A new global report by Cloudera has exposed a widening gap between AI adoption and the data foundations required to make it work — a phenomenon the company describes as an “AI readiness illusion.”
The Data Readiness Index, based on a survey of nearly 1,300 IT leaders worldwide, found that while 96% of organisations have integrated AI into core business processes, nearly four in five (80%) say their AI initiatives remain constrained by limited data access across environments.
Confidence outpaces actual readiness
The report highlights a sharp disconnect between perceived and actual data maturity. While 84% of respondents expressed confidence in the accuracy and completeness of their organisation’s data, fewer than one in five (18%) said their data was fully governed across the organisation.
In the Asia Pacific region, the governance gap is more pronounced: just 10% of APAC respondents reported having all their data fully governed, despite 85% claiming to have complete visibility over where their data resides.
“Enterprises aren’t struggling to adopt AI, they’re struggling to operationalise it beyond experiments,” said Sergio Gago, Chief Technology Officer at Cloudera. “AI is only as effective as the data that fuels it.”

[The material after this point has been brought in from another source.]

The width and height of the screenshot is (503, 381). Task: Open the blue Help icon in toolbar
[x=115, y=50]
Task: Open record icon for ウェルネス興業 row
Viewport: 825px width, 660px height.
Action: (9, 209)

ROI remains elusive for most
When asked why AI initiatives fall short of expectations, respondents cited data quality (22%), cost overruns (16%), and poor integration into existing workflows (15%) as the primary culprits. In APAC specifically, data quality issues and weak workflow integration were each cited by 19% of respondents — suggesting that even markets making progress on AI deployment face the same foundational constraints.
Infrastructure limitations compound the challenge. Nearly three-quarters (73%) of global respondents reported that performance constraints have hindered operational AI initiatives.

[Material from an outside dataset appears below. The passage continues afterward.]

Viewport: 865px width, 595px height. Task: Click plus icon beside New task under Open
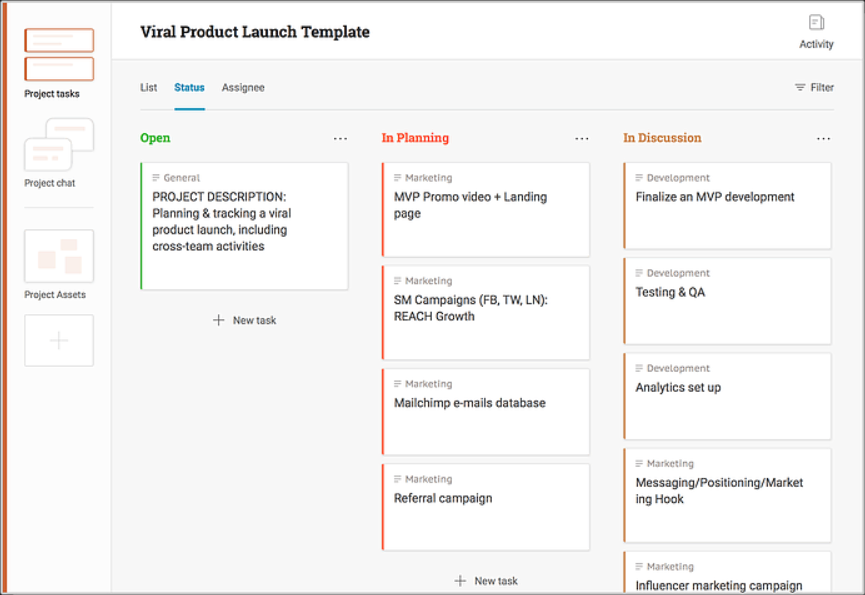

Industry variation in data readiness
Data readiness varies significantly by sector. Telecommunications leads, with 54% of respondents saying they have full visibility into where their data resides. Financial services (30%) and the public sector (31%) lag considerably behind. However, even telcos are not immune — 60% reported that infrastructure performance consistently hinders operational initiatives, the highest of any industry surveyed.

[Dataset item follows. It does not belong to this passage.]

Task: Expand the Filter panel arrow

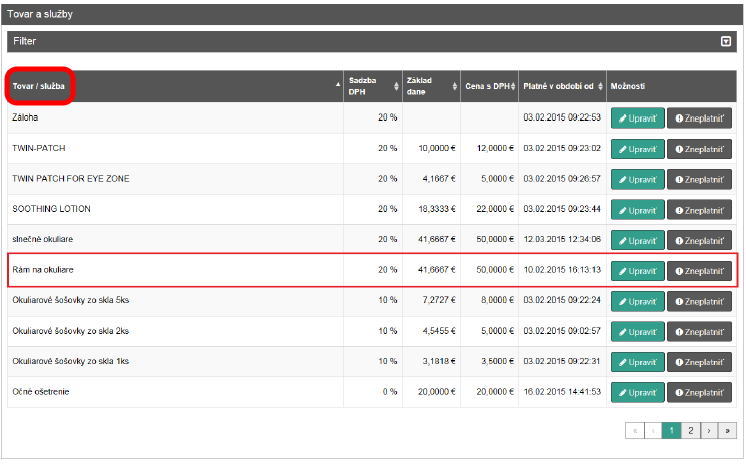Action: (x=726, y=41)
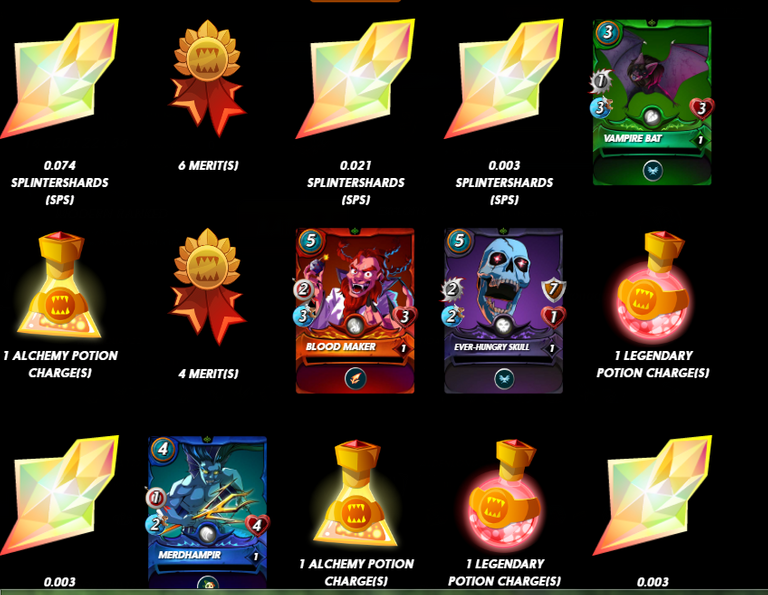Click the armor shield stat on Ever-Hungry Skull

click(x=553, y=289)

“Asia Pacific organisations are not standing still on AI. Many already have clear strategies in place and are moving quickly to put them into action,” said Remus Lim, Senior Vice President, Asia Pacific and Japan, Cloudera. “But in the next phase of AI, organisations need to connect, govern, and operationalise their data across environments.”
The survey was fielded by Researchscape across AMER, EMEA, and APAC between January and March 2026, covering organisations with more than 1,000 employees.